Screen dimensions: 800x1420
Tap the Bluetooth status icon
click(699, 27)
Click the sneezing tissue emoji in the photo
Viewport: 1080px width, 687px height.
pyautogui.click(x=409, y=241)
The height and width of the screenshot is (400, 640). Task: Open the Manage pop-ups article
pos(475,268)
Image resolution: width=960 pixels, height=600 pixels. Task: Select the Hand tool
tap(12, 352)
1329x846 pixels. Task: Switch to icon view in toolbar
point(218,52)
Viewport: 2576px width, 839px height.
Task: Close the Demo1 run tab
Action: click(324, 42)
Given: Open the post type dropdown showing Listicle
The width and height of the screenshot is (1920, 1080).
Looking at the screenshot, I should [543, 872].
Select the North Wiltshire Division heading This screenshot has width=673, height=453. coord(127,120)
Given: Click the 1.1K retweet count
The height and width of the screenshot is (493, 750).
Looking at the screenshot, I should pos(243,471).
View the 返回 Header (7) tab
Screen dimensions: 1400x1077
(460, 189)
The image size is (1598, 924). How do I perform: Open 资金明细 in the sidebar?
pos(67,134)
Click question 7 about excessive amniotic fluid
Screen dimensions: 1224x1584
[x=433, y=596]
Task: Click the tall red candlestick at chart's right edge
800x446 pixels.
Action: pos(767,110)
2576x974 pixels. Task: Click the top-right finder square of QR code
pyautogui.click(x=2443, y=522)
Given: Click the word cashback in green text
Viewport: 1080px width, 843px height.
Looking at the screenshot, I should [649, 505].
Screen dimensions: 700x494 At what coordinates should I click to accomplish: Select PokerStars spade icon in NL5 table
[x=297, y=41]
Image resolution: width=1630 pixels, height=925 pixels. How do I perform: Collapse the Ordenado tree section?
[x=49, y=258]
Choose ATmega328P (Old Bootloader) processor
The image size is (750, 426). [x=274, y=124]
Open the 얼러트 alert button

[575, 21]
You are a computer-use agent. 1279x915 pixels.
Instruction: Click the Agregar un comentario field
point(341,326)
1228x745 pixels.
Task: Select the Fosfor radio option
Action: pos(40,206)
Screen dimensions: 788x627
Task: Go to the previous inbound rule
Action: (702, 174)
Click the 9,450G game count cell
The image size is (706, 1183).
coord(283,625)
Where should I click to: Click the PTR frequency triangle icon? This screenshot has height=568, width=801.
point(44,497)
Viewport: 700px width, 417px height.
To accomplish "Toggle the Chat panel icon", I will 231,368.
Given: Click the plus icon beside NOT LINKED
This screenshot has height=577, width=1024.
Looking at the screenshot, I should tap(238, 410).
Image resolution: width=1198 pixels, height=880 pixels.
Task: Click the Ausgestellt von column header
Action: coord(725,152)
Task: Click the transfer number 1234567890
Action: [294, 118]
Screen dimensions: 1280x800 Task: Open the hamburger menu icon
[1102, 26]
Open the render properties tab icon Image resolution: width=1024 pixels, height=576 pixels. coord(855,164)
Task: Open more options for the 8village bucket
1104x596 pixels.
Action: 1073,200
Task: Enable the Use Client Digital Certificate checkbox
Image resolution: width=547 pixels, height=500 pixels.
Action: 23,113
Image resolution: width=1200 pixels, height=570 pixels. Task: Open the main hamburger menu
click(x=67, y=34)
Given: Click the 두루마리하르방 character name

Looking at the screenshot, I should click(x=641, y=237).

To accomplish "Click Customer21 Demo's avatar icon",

::::::::

▶ _Task goal_: Reproduce the records above in full, without altering a single character.

▶ _Response for this exercise_:
Screen dimensions: 800x1420
Tap the Bluetooth status icon
click(699, 27)
Click the sneezing tissue emoji in the photo
Viewport: 1080px width, 687px height.
pyautogui.click(x=409, y=241)
The height and width of the screenshot is (400, 640). Task: Open the Manage pop-ups article
pos(475,268)
Image resolution: width=960 pixels, height=600 pixels. Task: Select the Hand tool
tap(12, 352)
1329x846 pixels. Task: Switch to icon view in toolbar
point(218,52)
Viewport: 2576px width, 839px height.
Task: Close the Demo1 run tab
Action: click(324, 42)
Given: Open the post type dropdown showing Listicle
The width and height of the screenshot is (1920, 1080).
Looking at the screenshot, I should [543, 872].
Select the North Wiltshire Division heading This screenshot has width=673, height=453. coord(127,120)
Given: Click the 1.1K retweet count
The height and width of the screenshot is (493, 750).
Looking at the screenshot, I should pos(243,471).
View the 返回 Header (7) tab
Screen dimensions: 1400x1077
(460, 189)
The image size is (1598, 924). How do I perform: Open 资金明细 in the sidebar?
pos(67,134)
Click question 7 about excessive amniotic fluid
Screen dimensions: 1224x1584
[x=433, y=596]
Task: Click the tall red candlestick at chart's right edge
800x446 pixels.
Action: pos(767,110)
2576x974 pixels. Task: Click the top-right finder square of QR code
pyautogui.click(x=2443, y=522)
Given: Click the word cashback in green text
Viewport: 1080px width, 843px height.
Looking at the screenshot, I should [649, 505].
Screen dimensions: 700x494 At what coordinates should I click to accomplish: Select PokerStars spade icon in NL5 table
[x=297, y=41]
Image resolution: width=1630 pixels, height=925 pixels. How do I perform: Collapse the Ordenado tree section?
[x=49, y=258]
Choose ATmega328P (Old Bootloader) processor
The image size is (750, 426). [x=274, y=124]
Open the 얼러트 alert button

[575, 21]
You are a computer-use agent. 1279x915 pixels.
Instruction: Click the Agregar un comentario field
point(341,326)
1228x745 pixels.
Task: Select the Fosfor radio option
Action: pos(40,206)
Screen dimensions: 788x627
Task: Go to the previous inbound rule
Action: (702, 174)
Click the 9,450G game count cell
The image size is (706, 1183).
coord(283,625)
Where should I click to: Click the PTR frequency triangle icon? This screenshot has height=568, width=801.
point(44,497)
Viewport: 700px width, 417px height.
To accomplish "Toggle the Chat panel icon", I will 231,368.
Given: Click the plus icon beside NOT LINKED
This screenshot has height=577, width=1024.
Looking at the screenshot, I should tap(238, 410).
Image resolution: width=1198 pixels, height=880 pixels.
Task: Click the Ausgestellt von column header
Action: coord(725,152)
Task: Click the transfer number 1234567890
Action: [294, 118]
Screen dimensions: 1280x800 Task: Open the hamburger menu icon
[1102, 26]
Open the render properties tab icon Image resolution: width=1024 pixels, height=576 pixels. coord(855,164)
Task: Open more options for the 8village bucket
1104x596 pixels.
Action: 1073,200
Task: Enable the Use Client Digital Certificate checkbox
Image resolution: width=547 pixels, height=500 pixels.
Action: 23,113
Image resolution: width=1200 pixels, height=570 pixels. Task: Open the main hamburger menu
click(x=67, y=34)
Given: Click the 두루마리하르방 character name

Looking at the screenshot, I should click(x=641, y=237).

To accomplish "Click Customer21 Demo's avatar icon",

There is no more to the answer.